An LLC is a state-based business structure. LLCs provide owners, called members, with limited personal liability for the LLC's debts and actions. So, if the LLC has incurs debt or faces a lawsuit, only the assets of the LLC itself are at risk, not the members’ individual assets -- that is, unless an LLC member has personally engaged in illegal, reckless or unethical behavior. This liability protection is the typical reason you will form a subsidiary LLC. The parent company is not liable for the debts of the subsidiary LLC. Only the assets of the subsidiary LLC are at risk.

Naming the Subsidiary

Your business name cannot be the same as another business on file in Florida. You’ll need to do a business name search to make sure the name is available. This can be done on the Internet through the Florida Division of Corporations at its SunBiz website. Your name must end with the words “Limited Liability Company,” the abbreviation “L.L.C.” or “LLC.” In addition to following Florida’s LLC naming rules, you must also make sure your name won't violate another company's trademark. When you file your articles of organization, your business name will be automatically registered. Available names are granted on a first come, first serve basis, and cannot be reserved. If your subsidiary LLC is located in another state (a "foreign" LLC) and your name is already taken in Florida, you can apply to do business in Florida under an alternate name.

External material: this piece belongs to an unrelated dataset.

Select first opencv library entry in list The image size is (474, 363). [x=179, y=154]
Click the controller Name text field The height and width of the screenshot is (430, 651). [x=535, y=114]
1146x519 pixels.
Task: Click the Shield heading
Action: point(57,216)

In Florida, you will file what are called “articles of organization.” You will file with the Florida Division of Corporations using a short form the office provides. Your articles must specify your LLC’s name, main office address, and the name and address of each manager or managing member; members that actively and continuously manage the company are called “member managers.” You must indicate "MGR" for each manager or "MGRM" for each managing Member. You will also have to provide the name and address of your business’s registered agent, who is the person that will receive legal papers in the case of a lawsuit. At least one member must sign the articles. You can file online or via mail. Your completed articles of organization must be submitted along with your filing fee.

Operating Agreement

When a subsidiary LLC is owned by one or more business entities, the owners of the parent businesses typically govern it. How this governance works is up the subsidiary LLC members. You should set out member rights and responsibilities through an operating agreement. A typical operating agreement includes percentage interests in the business, voting power and requirements, division of liabilities and assets, management directives, meeting rules, dissolution procedures and buyout provisions. In Florida, the operating agreement does not have to be filed with the state.